Tymoshenko helped lead the 2004 mass street protests against Yanukovych’s election victory that year. Dubbed the Orange Revolution, those demonstrations on Kiev’s central square, the Maidan, urged the Supreme Court to overturn Yanukovych’s victory and call for a revote, which Tymoshenko’s ally, Viktor Yushchenko, won by a narrow margin.

Yanukovych’s team expected Tymoshenko to organize similar rallies in the streets this month, and thousands of his supporters have been gathered for days around the Central Election Commission to forestall such a move. But Tymoshenko said Saturday she would limit her fight to the nation’s courts.

"I will not gather people on the Maidan, and will not allow a public showdown between citizens. Ukraine now needs stability and calm like never before," she said.

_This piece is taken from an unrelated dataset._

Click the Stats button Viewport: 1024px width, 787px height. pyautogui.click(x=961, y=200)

Tymoshenko claimed more than 1 million votes had been falsified or miscounted, and she named the Russian-speaking Crimean peninsula — a Yanukovych stronghold — as the site of "shocking" irregularities.

The Central Election Commission said that, on Saturday alone, it had received 60 complaints from Tymoshenko’s staff challenging the legality of the vote in numerous districts.

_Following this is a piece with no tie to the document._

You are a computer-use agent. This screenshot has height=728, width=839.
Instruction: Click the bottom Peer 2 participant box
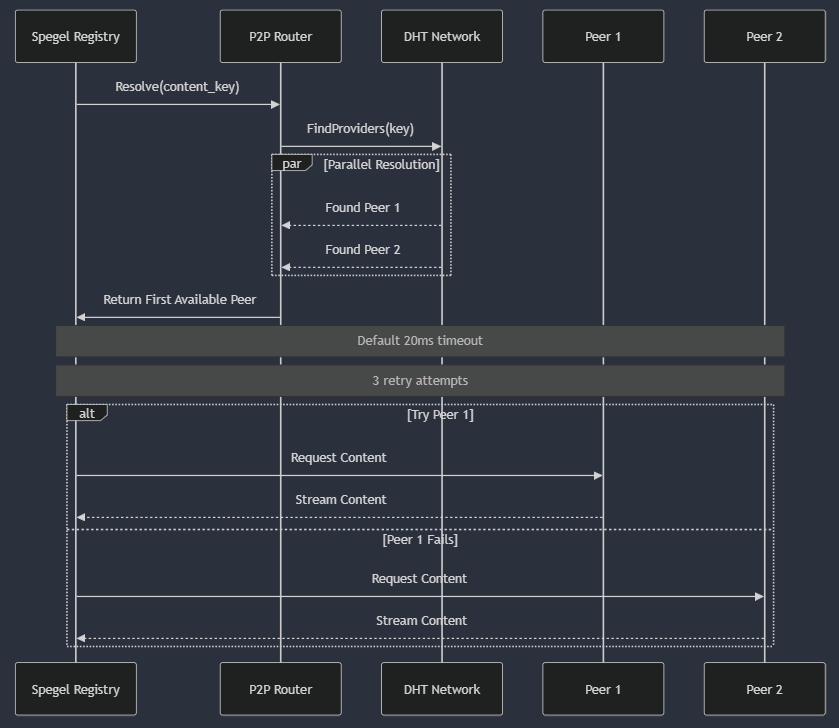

"I want to make it clear. Yanukovych is not our president, and he will never become the legitimately elected president," she said.

Tymoshenko also claimed in her appeal that several observers from the Organization for Cooperation and Security in Europe, or OSCE, had agreed to support her legal challenge with "video evidence" in courts.

Officially, however, the OSCE has declared the elections "professional, transparent and honest" in a joint statement with other international observers.

Responding to Tymoshenko’s claims, OSCE spokesman Jens-Hagen Eschenbaecher said he was not aware of any individual monitors’ breaking ranks with the mission to support Tymoshenko.

"Officially, the mission will not support any of the candidates in court," Eschenbaecher told the AP late Saturday, saying it is every candidate’s right to mount legal challenges to the results. "This is part of the process."

The monitors’ praise of the election conduct will likely hurt Tymoshenko’s chances of mounting a successful court challenge.

Analysts said, however, that her legal complaints could discredit Yanukovych as he tries to consolidate power and repair the economy, which is still reeling from last year’s steep recession.

"Challenging the results in court and delaying the final count will badly weaken Yanukovych," political analyst Oleksiy Haran said. "Yulia is trying to chip away at his mandate and his legitimacy in any way she can."